-------- Extrait à lire
A l’heure actuelle, elle n’offre d’elle que des espaces saccagés, brisés, éventrés, désertés et des restes misérables d’anciennes demeures massives hantées par des herbes folles, les chats et le silence. Entre les interstices de ce désastre, des enfants s’aménagent, quelquefois, des terrains vagues où, à la volée, ils épandent de tristes éclats de vie par le plaisir bruyant qu’ils ont à taper sur un ballon bondissant. En cessant de se ressembler, Constantine ne ressemble à plus rien.
Des rues pétrifiées de sa médina exsangue se dégage la vision d’une ville qui ne s’arrête pas de mourir. Constantine est une ville stoïque. Elle trouve utile cette longue agonie qui lui permet, dans la lenteur, de creuser, avec soin, sa propre tombe et de s’enterrer, sans l’aide de personne, sous les pavés d’un lieu qui, un jour, lui avait servi de berceau.
Constantine est une ville discrète. A petits râles étouffés, elle s’éloigne chaque jour davantage des regards aveugles trop occupés à contempler les jolies cités qui, ailleurs, sont très bien entretenues par celles et ceux qui savent élégamment les habiter. Constantine est une ville oubliée, abandonnée dans cette solitude où toute forme de pudeur devient pathétique. Elle étale ce qui reste de sa vieille nudité aux pluies des hivers et au soleil de tous les étés.
----------------
-------- Données présentées
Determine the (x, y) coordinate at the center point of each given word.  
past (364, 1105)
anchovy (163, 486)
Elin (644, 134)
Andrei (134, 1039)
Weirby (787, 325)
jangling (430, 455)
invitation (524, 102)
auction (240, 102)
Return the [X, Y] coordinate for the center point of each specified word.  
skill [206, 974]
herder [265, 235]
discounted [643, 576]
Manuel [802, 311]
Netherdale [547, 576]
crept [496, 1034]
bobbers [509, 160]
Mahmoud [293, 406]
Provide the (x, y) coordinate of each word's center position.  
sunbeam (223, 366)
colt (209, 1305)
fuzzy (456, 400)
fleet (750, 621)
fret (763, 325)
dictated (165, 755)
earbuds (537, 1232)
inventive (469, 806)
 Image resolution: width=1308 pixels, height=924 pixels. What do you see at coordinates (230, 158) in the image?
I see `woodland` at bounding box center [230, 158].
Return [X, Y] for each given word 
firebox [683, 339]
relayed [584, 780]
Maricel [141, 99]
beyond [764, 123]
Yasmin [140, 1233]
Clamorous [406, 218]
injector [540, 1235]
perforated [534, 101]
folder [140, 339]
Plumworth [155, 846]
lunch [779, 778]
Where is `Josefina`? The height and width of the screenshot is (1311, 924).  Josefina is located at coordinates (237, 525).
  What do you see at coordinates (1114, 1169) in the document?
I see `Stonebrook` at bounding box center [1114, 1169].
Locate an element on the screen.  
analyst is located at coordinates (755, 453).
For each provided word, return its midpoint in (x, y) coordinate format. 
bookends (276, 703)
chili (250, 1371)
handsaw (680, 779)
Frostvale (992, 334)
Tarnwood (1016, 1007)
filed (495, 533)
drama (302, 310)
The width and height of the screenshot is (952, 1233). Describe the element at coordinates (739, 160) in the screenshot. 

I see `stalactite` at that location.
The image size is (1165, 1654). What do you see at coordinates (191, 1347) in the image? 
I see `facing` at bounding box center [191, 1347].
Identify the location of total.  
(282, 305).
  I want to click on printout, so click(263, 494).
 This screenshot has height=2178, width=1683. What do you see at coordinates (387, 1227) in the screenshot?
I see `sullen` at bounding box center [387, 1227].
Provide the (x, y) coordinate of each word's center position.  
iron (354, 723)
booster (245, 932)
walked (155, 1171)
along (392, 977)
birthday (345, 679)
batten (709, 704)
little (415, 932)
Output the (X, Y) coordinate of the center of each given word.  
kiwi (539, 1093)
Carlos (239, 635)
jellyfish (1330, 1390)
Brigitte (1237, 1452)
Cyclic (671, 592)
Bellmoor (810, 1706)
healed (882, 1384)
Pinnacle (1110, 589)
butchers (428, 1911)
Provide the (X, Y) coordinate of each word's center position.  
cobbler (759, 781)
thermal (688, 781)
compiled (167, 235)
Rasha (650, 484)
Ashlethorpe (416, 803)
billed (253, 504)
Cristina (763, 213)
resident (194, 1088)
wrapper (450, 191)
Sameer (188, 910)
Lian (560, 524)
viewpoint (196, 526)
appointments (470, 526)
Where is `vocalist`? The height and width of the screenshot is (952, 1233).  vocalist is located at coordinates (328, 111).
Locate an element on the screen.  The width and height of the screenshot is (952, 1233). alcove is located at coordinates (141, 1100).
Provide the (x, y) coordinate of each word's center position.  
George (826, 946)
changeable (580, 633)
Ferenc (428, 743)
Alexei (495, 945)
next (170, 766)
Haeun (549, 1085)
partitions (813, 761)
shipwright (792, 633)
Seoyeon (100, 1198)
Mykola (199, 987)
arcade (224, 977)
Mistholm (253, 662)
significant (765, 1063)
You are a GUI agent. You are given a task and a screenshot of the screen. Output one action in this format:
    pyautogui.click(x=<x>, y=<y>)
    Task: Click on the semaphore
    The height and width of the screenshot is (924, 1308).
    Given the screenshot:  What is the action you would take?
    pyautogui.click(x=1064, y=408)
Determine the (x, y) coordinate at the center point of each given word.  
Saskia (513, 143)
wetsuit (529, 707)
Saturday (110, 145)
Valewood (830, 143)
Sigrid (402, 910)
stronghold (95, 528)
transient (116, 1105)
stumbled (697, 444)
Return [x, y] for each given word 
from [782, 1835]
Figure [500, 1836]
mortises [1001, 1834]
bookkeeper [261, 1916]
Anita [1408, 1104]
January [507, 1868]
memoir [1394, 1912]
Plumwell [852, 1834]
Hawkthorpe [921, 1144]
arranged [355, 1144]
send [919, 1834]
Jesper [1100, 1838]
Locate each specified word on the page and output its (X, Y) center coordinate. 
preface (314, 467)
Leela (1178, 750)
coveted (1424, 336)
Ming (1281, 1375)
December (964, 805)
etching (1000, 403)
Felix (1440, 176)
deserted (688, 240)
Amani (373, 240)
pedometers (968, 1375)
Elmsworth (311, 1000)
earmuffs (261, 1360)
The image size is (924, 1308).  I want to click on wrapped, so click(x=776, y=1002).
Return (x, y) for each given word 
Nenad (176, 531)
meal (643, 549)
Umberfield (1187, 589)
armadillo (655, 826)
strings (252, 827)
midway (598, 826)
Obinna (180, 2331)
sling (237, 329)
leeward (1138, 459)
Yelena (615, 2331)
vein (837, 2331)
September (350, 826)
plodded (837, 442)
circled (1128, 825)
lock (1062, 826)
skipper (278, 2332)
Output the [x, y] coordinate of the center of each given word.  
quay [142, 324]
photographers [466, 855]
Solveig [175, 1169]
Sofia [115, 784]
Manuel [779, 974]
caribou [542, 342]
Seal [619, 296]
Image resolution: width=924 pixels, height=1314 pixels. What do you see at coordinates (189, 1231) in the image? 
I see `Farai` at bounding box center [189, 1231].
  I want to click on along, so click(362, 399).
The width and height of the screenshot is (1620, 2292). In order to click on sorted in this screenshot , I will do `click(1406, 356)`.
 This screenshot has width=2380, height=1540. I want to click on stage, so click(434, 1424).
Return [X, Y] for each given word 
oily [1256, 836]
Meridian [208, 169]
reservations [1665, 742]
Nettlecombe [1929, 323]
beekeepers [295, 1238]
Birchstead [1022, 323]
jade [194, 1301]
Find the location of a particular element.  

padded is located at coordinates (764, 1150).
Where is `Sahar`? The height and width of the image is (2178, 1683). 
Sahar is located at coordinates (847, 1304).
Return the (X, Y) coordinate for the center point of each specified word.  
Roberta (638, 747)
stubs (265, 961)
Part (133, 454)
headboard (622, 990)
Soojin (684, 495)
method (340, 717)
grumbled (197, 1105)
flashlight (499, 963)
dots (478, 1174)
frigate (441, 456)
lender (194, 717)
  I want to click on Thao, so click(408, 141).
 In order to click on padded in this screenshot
----------------
**Exercice 1:**
Répondez aux questions suivantes sur l'extrait consacré à Constantine.
(a) Qu'est-ce qui hante les restes des anciennes demeures massives ?
(b) Sur quoi les enfants prennent-ils un plaisir bruyant à taper ?
(c) À quoi la ville étale-t-elle ce qui reste de sa vieille nudité ?
**Exercice 2:**
Citez l'extrait consacré à Constantine en commençant à « Des rues pétrifiées » et en terminant à « servi de berceau. ».
**Exercice 3:**
Prolongez l'extrait consacré à Constantine à partir de sa dernière phrase.

**Corrigé 1:**
(a) Des herbes folles, les chats et le silence.
(b) Sur un ballon bondissant.
(c) Aux pluies des hivers et au soleil de tous les étés.

**Corrigé 2:**
Des rues pétrifiées de sa médina exsangue se dégage la vision d’une ville qui ne s’arrête pas de mourir. Constantine est une ville stoïque. Elle trouve utile cette longue agonie qui lui permet, dans la lenteur, de creuser, avec soin, sa propre tombe et de s’enterrer, sans l’aide de personne, sous les pavés d’un lieu qui, un jour, lui avait servi de berceau.

**Corrigé 3:**
Même déchue, elle reste, comme ses ponts, suspendue au ciel. C’est de cette façon qu’elle exprime sa dernière volonté de vouloir s’accrocher à quelque nuage voyageur qui la vêtira de la blancheur d’un linceul volant pour lui faire habiter le firmament à la manière d’une étoile filante.
Constantine est une ville magnanime. Elle a choisi de s’en aller sans laisser derrière elle la moindre trace du crime dont elle fut la victime. Mais reconnaissante, elle ne se souviendra que de celles et de ceux de ses habitants qui sauront, pendant longtemps, la raconter pour la perpétuer. C’est dans cette mémoire vivante qu’elle trouve sa véritable sépulture.
Si on n’aime rien, rien ne nous manquera. C’est parce que j’aime cette ville, qu’elle me manque déjà.
K. T.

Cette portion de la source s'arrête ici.